Wednesday, July 16, 2008

blessed are the peacemakers

Blessed are the peacemakers, for they will be called sons of God. – Matthew 5:9

“Put your sword back in its place.” Jesus said to him, “for all who draw the sword will die by the sword. Do you think I cannot call on my Father, and he will at once put at my disposal more than twelve legions of angels? But this has all taken place that the writings of the prophets might be fulfilled.” – Matthew 26.52-53, 56

Ever since arriving in Cape Town and getting to know the Zimbabweans living in the church hall in Obz, I’ve been trying to do what I can to keep up with the recent news about Mugabe and the situation in Zim. Thinking about the horrors that have been committed and about Desmond Tutu’s declaration that it is time for the international community to do something about Mugabe, I can’t help but feel conflicted. I can’t help but question my non-violent idealism. What decision would I make if I could use violence to take this ‘president’ or his hatchet men out of power? Would I choose to follow Niebuhr? Bonhoeffer? or Gandhi? Would I act like Peter who is all too quick to draw his sword? Or is this situation different because there is no scripture to be fulfilled, because I am called to defend the orphan and the widow?

I am undoubtedly called to the role of a peacemaker. We all are. But does peacemaking preclude force for the sake of the suffering? Is the price of setting a violent precedent too great? I’m unsure about the most faithful action. In my idealism, I want to believe that by confronting violence with overwhelming love and (in Sam Well’s terms) over-acceptance, by acting as Gandhi did, we might usher in the alternative kingdom and break the cycle of violence.

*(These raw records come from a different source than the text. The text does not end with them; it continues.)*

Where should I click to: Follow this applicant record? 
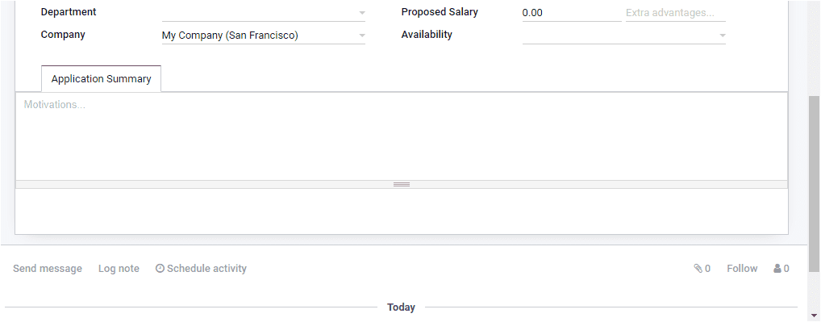742,269
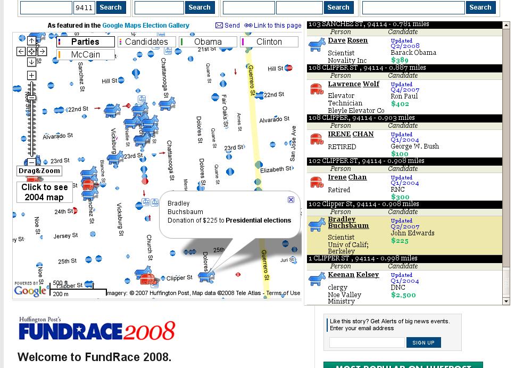515x368 pixels.
Task: Open the Google Maps Election Gallery link
Action: pyautogui.click(x=145, y=26)
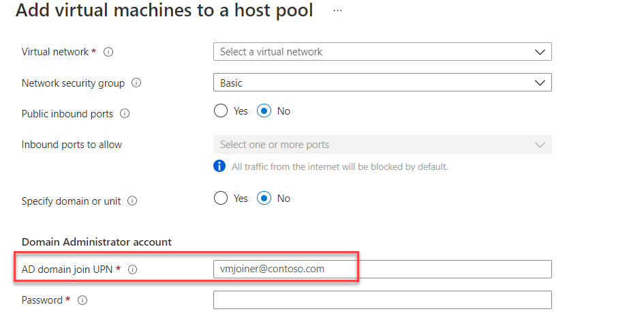Open the Select one or more ports dropdown
This screenshot has height=320, width=629.
click(382, 145)
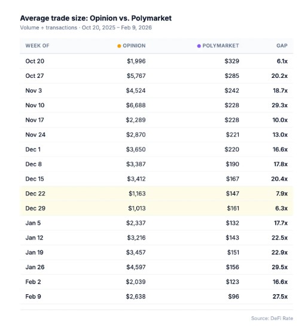308x329 pixels.
Task: Click the date range subtitle text
Action: 117,28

Yet when I sit with my friends and hear their stories, I can’t help but doubt the truth of these convictions. Is this enough? What if nothing changes? Am I not responsible for these deaths? Am I not responsible for simply standing by?

I sense this tension especially as I sit here in South Africa or in North Carolina and not in Zimbabwe. If the answer is non-violent resistance, then I must be the one to go. I must be willing to give my life, not merely espouse a grand theory, expecting others to follow through with action. Yet, I wonder, am I willing to go? And, if not, is this option false and hollow?

What is faithfulness? What is it that Christ is calling us to do in the face of utter disregard for human life? The world cannot stand by and watch. Now is the time for action. Now is the time. But what action are we to take?

I struggle to gain clarity. I am afraid to act and afraid not to. God, grant us the grace to know the right and holy way to face this situation. And forgive us, Lord, for our fumbling ways. We know not what we do. Amen.